EXERCISE OBJECTIVE -
Which of the lines in the records below hold the string "icon"? Copy every one of them.

Dataset entries:
□ □ □
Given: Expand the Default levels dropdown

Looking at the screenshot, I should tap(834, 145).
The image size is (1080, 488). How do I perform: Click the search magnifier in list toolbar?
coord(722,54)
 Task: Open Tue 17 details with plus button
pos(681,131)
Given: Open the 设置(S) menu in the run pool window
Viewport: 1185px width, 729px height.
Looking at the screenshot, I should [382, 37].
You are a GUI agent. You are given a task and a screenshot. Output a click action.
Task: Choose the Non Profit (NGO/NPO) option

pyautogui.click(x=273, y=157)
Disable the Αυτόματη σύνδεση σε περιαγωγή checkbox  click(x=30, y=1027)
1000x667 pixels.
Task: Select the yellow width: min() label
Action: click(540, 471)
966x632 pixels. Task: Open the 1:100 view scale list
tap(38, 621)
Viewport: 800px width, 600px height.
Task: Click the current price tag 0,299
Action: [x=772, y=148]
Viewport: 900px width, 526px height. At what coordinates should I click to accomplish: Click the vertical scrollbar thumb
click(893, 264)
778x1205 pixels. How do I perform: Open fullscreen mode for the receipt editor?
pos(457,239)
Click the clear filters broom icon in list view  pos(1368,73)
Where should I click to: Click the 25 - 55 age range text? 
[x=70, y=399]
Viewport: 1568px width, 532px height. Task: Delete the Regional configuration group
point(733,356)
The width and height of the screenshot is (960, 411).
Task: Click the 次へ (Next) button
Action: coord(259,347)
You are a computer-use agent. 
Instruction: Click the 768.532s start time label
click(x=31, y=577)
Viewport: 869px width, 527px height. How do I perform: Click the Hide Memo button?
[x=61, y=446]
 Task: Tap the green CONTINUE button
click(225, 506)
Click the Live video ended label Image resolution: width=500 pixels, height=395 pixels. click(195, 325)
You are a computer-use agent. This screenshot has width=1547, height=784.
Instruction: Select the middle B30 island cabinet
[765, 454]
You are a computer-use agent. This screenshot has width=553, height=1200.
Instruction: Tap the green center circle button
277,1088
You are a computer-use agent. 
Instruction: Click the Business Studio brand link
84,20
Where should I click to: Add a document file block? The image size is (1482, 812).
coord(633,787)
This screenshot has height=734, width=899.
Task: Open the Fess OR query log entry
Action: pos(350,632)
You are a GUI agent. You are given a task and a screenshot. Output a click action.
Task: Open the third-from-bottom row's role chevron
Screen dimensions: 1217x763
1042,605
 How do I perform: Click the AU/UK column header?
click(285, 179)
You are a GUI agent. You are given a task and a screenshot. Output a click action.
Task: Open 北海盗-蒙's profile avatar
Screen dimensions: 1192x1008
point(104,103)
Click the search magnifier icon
□ □ □
SOLUTION -
Click the clear filters broom icon in list view  pos(1368,73)
Click the search magnifier icon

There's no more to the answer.